───── DATA ─────

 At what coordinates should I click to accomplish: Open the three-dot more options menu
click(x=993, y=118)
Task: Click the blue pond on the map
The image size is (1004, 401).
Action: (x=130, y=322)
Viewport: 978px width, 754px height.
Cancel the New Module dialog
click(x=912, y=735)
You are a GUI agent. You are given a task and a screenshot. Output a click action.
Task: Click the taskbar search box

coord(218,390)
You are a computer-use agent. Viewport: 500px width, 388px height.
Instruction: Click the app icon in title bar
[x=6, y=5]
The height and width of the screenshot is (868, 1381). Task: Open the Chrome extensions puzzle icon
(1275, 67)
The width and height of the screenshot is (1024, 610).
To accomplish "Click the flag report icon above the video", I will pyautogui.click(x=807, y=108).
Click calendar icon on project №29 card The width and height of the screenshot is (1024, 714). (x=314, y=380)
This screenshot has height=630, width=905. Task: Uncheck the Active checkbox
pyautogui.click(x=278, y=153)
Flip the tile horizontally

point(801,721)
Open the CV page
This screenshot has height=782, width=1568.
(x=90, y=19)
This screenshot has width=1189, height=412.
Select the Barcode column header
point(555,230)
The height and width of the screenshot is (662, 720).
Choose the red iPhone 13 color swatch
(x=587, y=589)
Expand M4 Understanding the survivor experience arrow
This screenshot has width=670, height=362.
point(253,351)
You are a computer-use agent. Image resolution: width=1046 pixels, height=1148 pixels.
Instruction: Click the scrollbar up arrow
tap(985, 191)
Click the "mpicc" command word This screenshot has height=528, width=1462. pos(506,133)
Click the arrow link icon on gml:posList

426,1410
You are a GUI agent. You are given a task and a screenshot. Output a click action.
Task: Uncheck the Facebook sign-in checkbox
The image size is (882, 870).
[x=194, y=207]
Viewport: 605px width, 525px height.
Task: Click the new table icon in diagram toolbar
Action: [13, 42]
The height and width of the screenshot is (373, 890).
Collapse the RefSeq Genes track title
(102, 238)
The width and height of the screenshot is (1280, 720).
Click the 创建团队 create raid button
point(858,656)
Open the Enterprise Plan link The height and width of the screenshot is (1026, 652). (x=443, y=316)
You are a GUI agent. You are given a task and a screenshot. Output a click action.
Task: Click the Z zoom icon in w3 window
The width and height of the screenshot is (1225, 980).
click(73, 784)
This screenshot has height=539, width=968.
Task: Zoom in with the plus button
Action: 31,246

─────

### WORK INSTRUCTION
Return all lines above that mention the word "computer".

### SOLUTION BELOW
You are a computer-use agent. Viewport: 500px width, 388px height.
You are a computer-use agent. Image resolution: width=1046 pixels, height=1148 pixels.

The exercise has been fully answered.